I am serving two React apps (let's call them A and B) using Docker and I'm using NGINX to have a reverse proxy in order too make it easier to access them. All 3 containers are in the same network.
App A is being served on port 3000
and app B is server on port 3001
Here it is my default.conf
file:
server {
listen 80;
listen [::]:80;
server_name localhost;
location /app-a {
proxy_set_header Host $host;
proxy_set_header X-Real-IP $remote_addr;
proxy_set_header X-Forwarded-For $proxy_add_x_forwarded_for;
proxy_pass http://app-a:3000;
}
location /app-b {
proxy_set_header Host $host;
proxy_set_header X-Real-IP $remote_addr;
proxy_set_header X-Forwarded-For $proxy_add_x_forwarded_for;
proxy_pass http://app-b:3001;
}
}
I can access both apps if I type their ports directly: my-ip:3000
and my-ip:3001
However, I can't access app B (returns 502) if I try to access by NGINX: my-ip:80/app-b
. Note that my-ip:80/app-a
works fine.
I noticed that this may be happening due to Docker's networking ports, even though they're exposed as 3000
and 3001
outside, they're both 3000
inside, so I can't access them properly by typing their containers name.

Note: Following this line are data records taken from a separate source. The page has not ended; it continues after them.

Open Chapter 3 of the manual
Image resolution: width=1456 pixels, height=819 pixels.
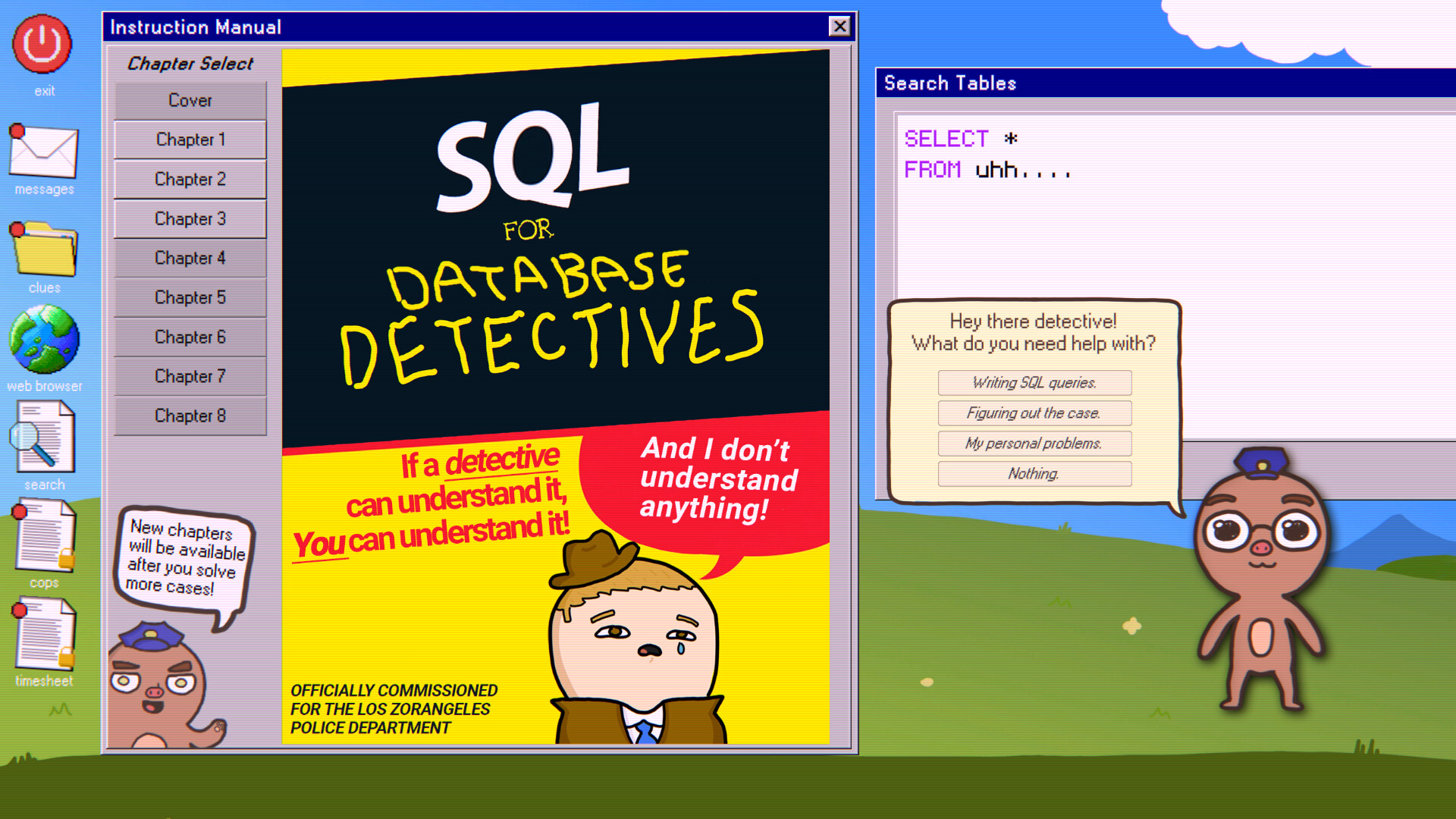click(x=189, y=218)
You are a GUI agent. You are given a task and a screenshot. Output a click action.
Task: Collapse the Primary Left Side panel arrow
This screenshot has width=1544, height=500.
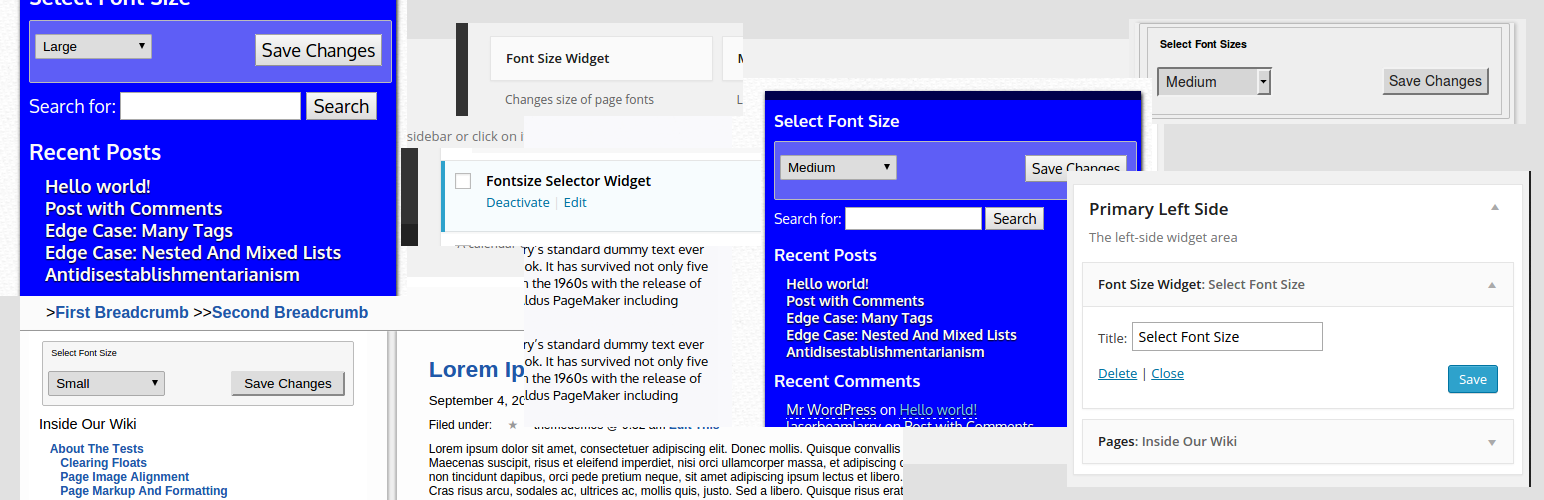[x=1494, y=208]
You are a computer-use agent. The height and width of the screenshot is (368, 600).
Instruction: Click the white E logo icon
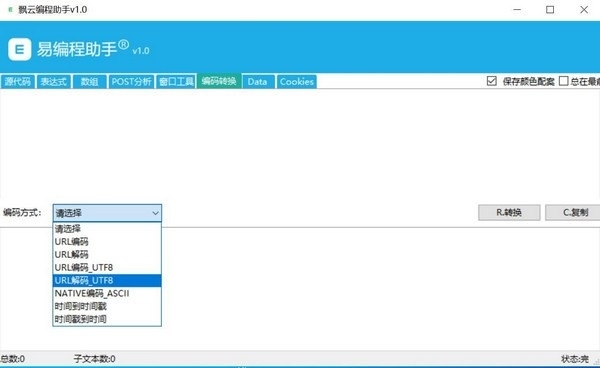tap(20, 49)
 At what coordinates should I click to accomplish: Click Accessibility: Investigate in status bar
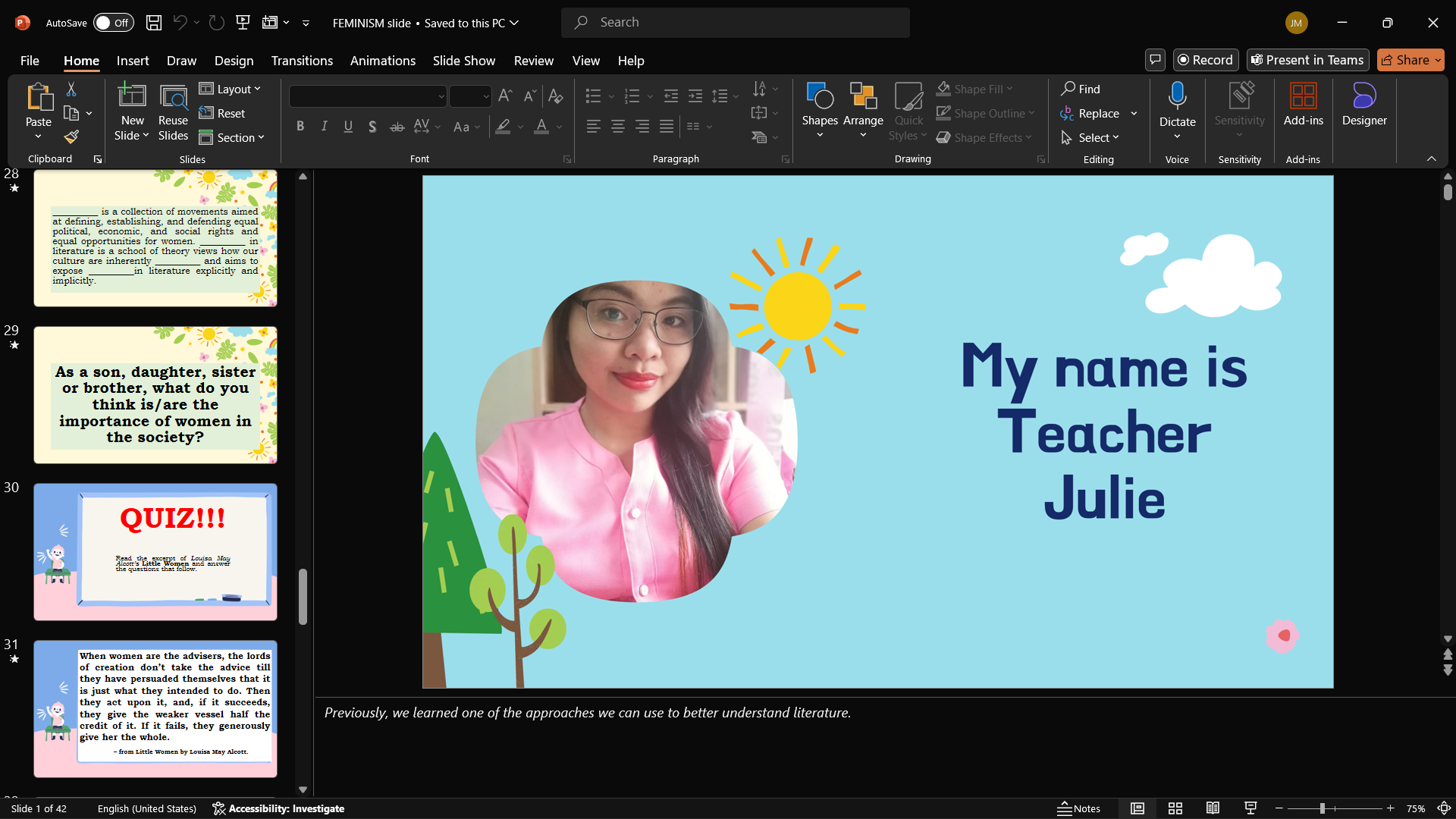pyautogui.click(x=278, y=808)
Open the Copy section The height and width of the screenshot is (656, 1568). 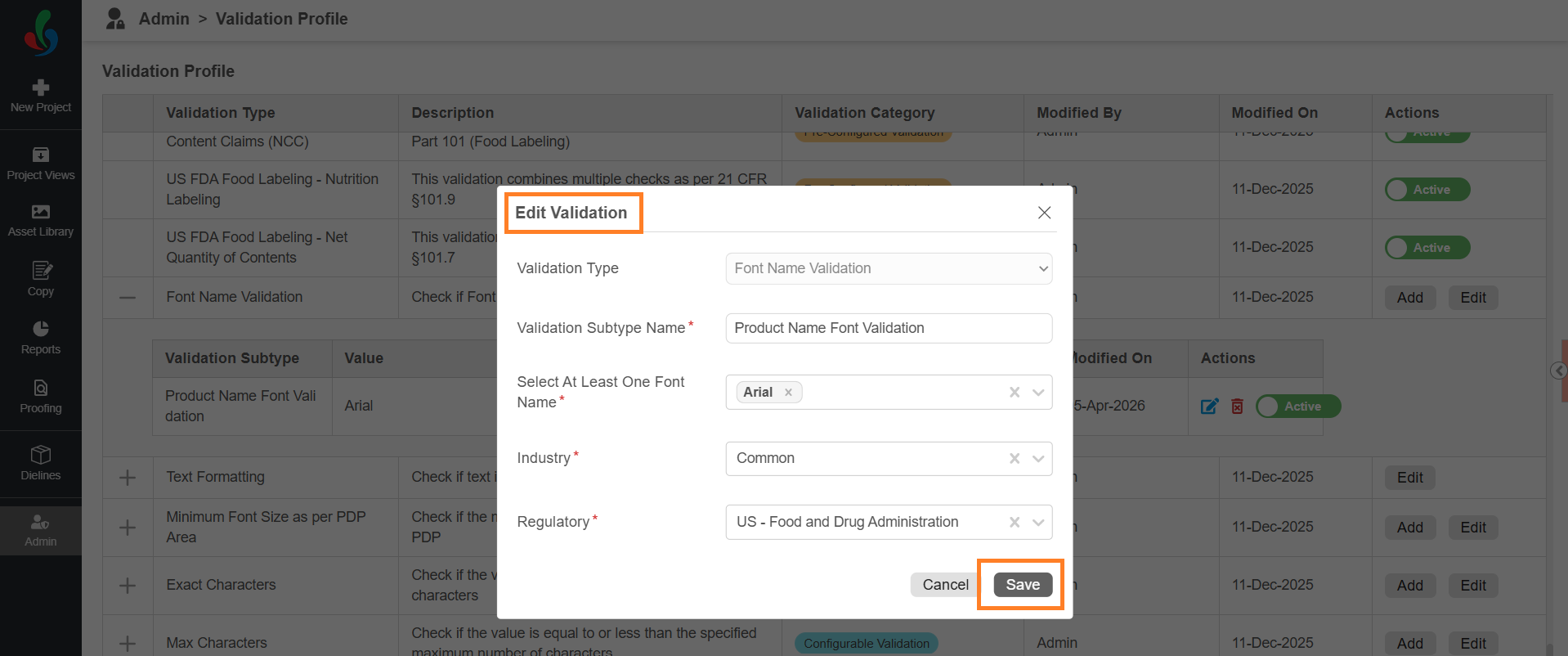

Currently, I'm serving app B by typing my ip directly:
location /app-b {
proxy_set_header Host $host;
proxy_set_header X-Real-IP $remote_addr;
proxy_set_header X-Forwarded-For $proxy_add_x_forwarded_for;
proxy_pass http://my-ip:3001;
}
That's a cheap fix, but does not seem to be a good practice
One solution I tested was building the image for app B using different ports, but this a cheap fix
Any tips?
I'm going to use two simple Python serves in lieu of your React apps. Suppose that your project looks like this:
├── app-a
│ ├── app.py
│ ├── Dockerfile
│ └── index.html
├── app-b
│ ├── app.py
│ ├── Dockerfile
│ └── index.html
├── default.conf
└── docker-compose.yml
The contents of app-a/
and app-b/
would be replaced with your React applications.
🗎 docker-compose.yml
version: '3.7'
services:
app-a:
container_name: app-a
build:
context: app-a
dockerfile: Dockerfile
app-b:
container_name: app-b
build:
context: app-b
dockerfile: Dockerfile
nginx:
container_name: nginx
image: nginx:alpine
ports:
- "80:80"
depends_on:
- app-a
- app-b
volumes:
- ./default.conf:/etc/nginx/conf.d/default.conf
🗎 default.conf
server {
listen 80;
listen [::]:80;
server_name localhost;
location /app-a {
proxy_set_header Host $host;
proxy_set_header X-Real-IP $remote_addr;
proxy_set_header X-Forwarded-For $proxy_add_x_forwarded_for;
proxy_pass http://app-a:3000;
}
location /app-b {
proxy_set_header Host $host;
proxy_set_header X-Real-IP $remote_addr;
proxy_set_header X-Forwarded-For $proxy_add_x_forwarded_for;
proxy_pass http://app-b:3000;
}
}
To build and launch the Docker Compose stack:
docker-compose build && docker-compose up
You should now be able to access the two apps at http://127.0.0.1/app-a and http://127.0.0.1/app-b.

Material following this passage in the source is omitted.